With our custom 3D-printed boluses, we observe that dosing is uniform and does not produce excess radiation toxicity in patients with posterior scalp malignancies. We demonstrate that minimal radiation spread out beyond the targeted 60 Gy isodose line (Fig. 2). Our measured doses, as compared to prescribed doses, ranged from a variation of 2.8 to 5.3%. This is similar to variation observed in other studies, in which minimum dose differences between actual and reference doses ranged from 0–5% with 3D printed boluses and ranged from 2–24% with paraffin boluses [27]. Through standard daily image guidance, we ensure that the setup is reproducible and consistent for an area that is difficult to set up, such as the posterior scalp. We also observe that using a custom 3D-printed bolus does not appear to significantly increase radiation toxicity. Multiple studies have observed that in head/neck cancer patients treated with radiation with a classic bolus, around 70% exhibit grade 2 and 20% exhibit grade 3+ radiation dermatitis [28, 29]. Similarly, 4 out of 5 of our patients exhibited grade 2 and 1 out of 5 exhibited grade 3 radiation dermatitis.

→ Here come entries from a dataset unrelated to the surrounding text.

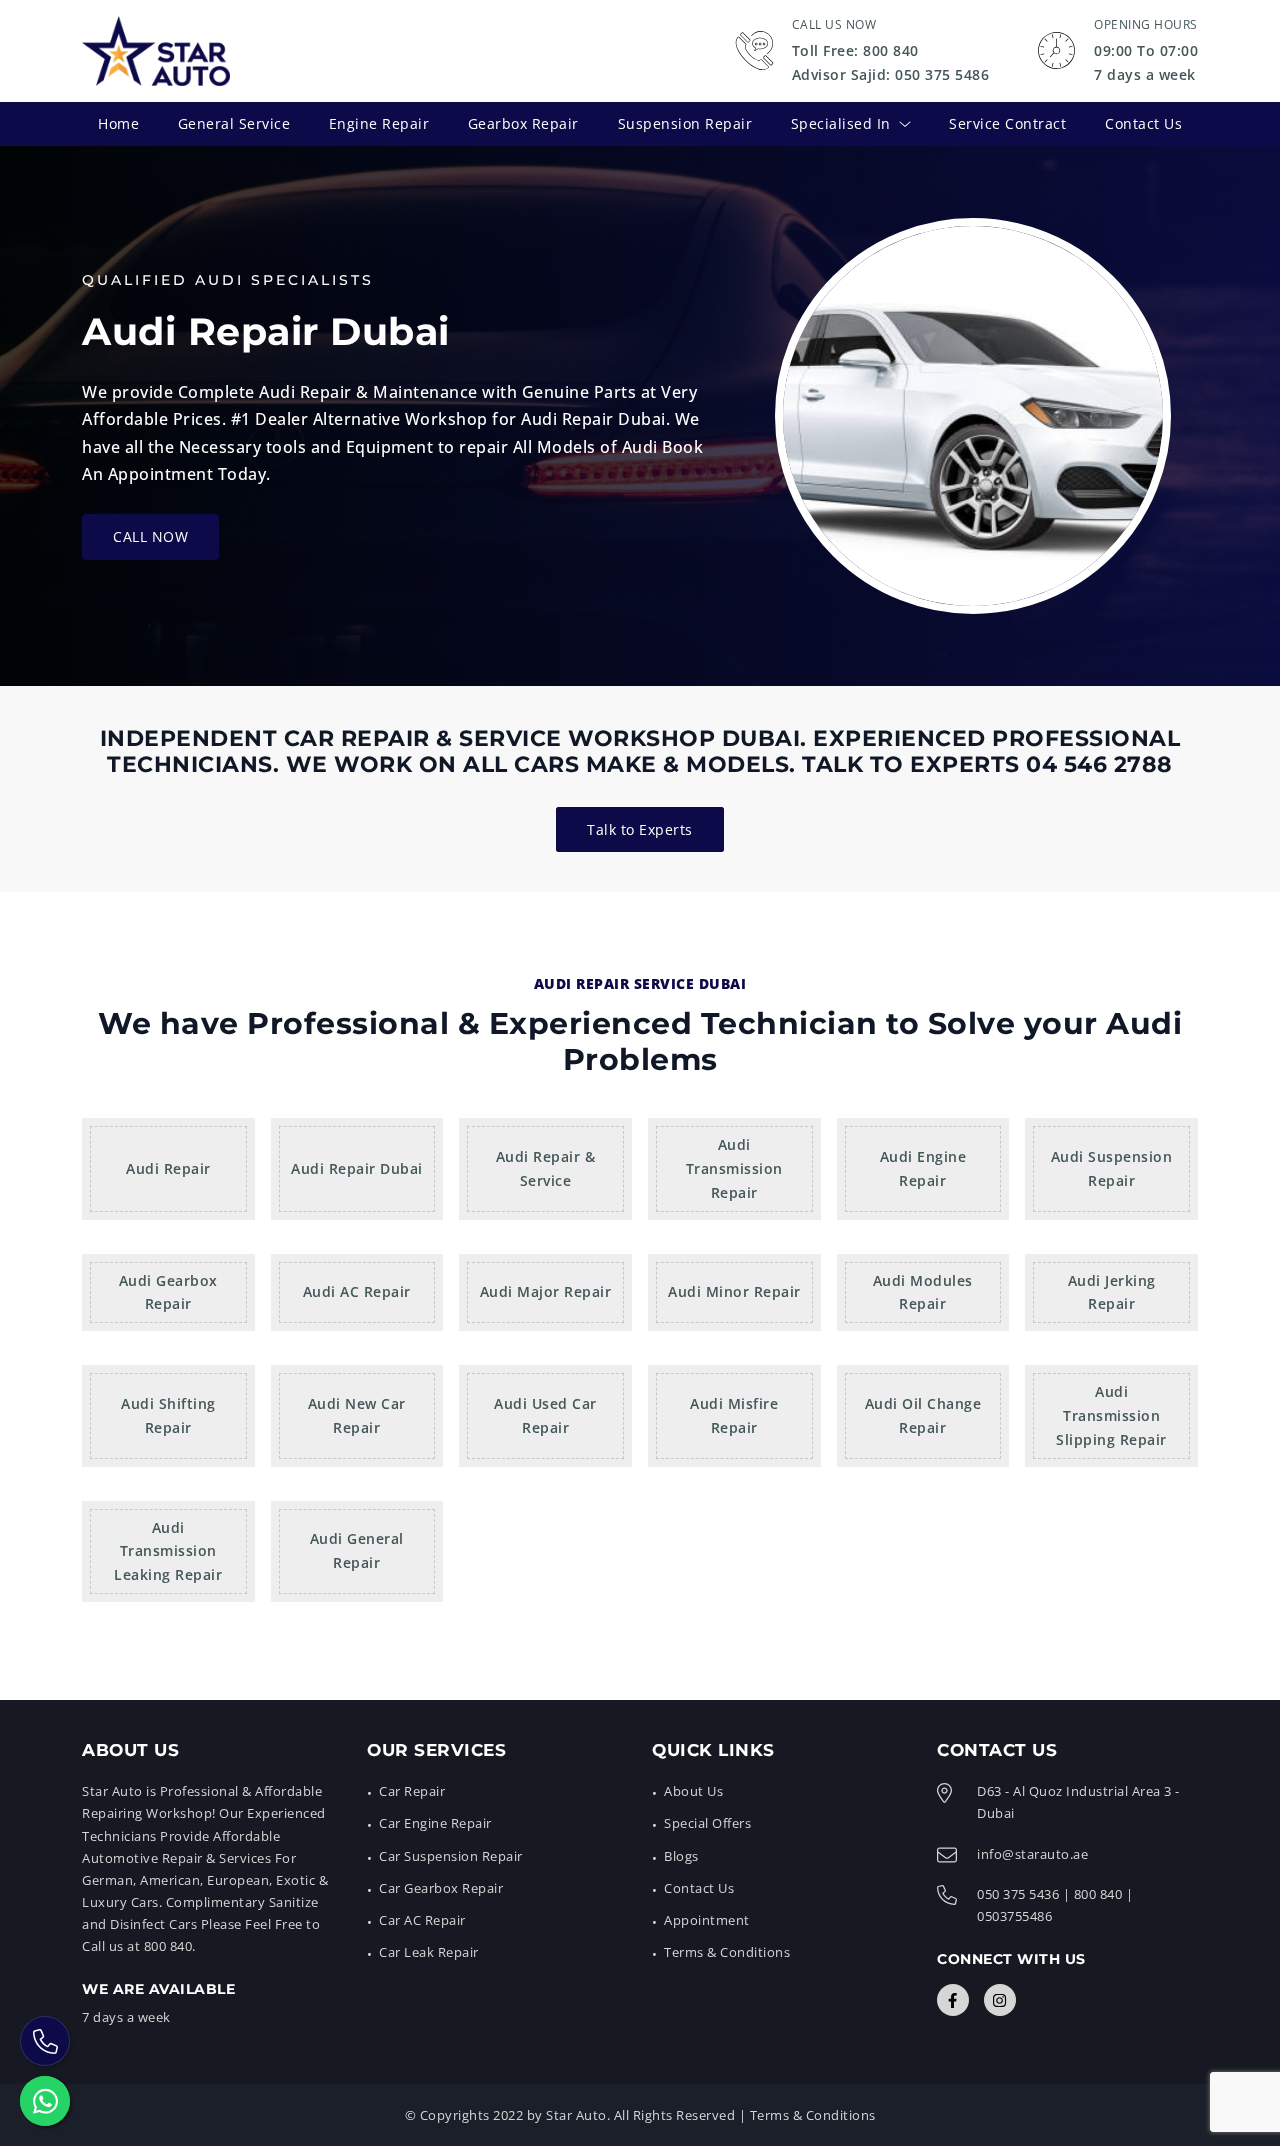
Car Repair (412, 1791)
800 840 (1098, 1894)
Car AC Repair (422, 1920)
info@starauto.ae (1032, 1854)
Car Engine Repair (435, 1823)
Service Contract (1007, 123)
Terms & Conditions (727, 1952)
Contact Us (1143, 123)
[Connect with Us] (953, 2000)
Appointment (707, 1920)
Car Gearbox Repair (441, 1888)
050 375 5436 (1018, 1894)
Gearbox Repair (523, 123)
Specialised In (841, 123)
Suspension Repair (685, 123)
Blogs (681, 1856)
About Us (693, 1791)
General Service (234, 123)
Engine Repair (379, 123)
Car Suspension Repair (451, 1856)
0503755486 (1014, 1916)
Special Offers (707, 1823)
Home (118, 123)
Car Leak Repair (429, 1952)
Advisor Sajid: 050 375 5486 (891, 74)
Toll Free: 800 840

We chose to 3D print an integrated bolus and headrest as this would allow for patient comfortability and more uniform dose calculation using our treatment planning software. Using a traditional bolus encounters limitations that either complicate radiation planning or reproducibility. First, the posterior scalp is an irregular surface with high propensity for air gaps with commercially available bolus material. Second, the patient would likely be treated in the prone position to allow for placement of the bolus, which may both decrease patient comfort and reproducible positioning. If the patient was to instead be treated in the supine position with a traditional bolus, the placement of a 0.3 to 1 cm bolus would alter the position of the patient’s head, particularly inducing a neck flexion and roll, which introduces additional variability in daily patient positioning. In addition, this change in anatomy and expected occurrence of air gaps would be difficult to account for in the radiation treatment planning software, which would result in a larger PTV and thus off-target dosing. With our 3D printed integrated bolus/headrest, the radiation planning is seamless since the patient head position in the X, Y, and Z axis as well as roll, pitch, and yaw axis, is more consistent and structurally sturdy without sacrificing patient comfort. There was no change in the patient position that was needed to be accounted.

Conclusions

Taken together, this report suggests that a 3D printed integrated bolus/headrest is technically feasible and clinically usable for patients with malignancies that involve the posterior scalp, illustrating the novel integration of new technologies in the clinic. Adverse effects observed during treatment were not unexpectedly severe, thus indicating the tolerability of using a bolus/headrest produced by 3D printing. Future studies may expand on continuing to apply and optimize the use of 3D-printed boluses in other scenarios. Overall, in the context of feasibility and consistency, using 3D printing to synthesize customized boluses may be a viable option for complexly placed tumors.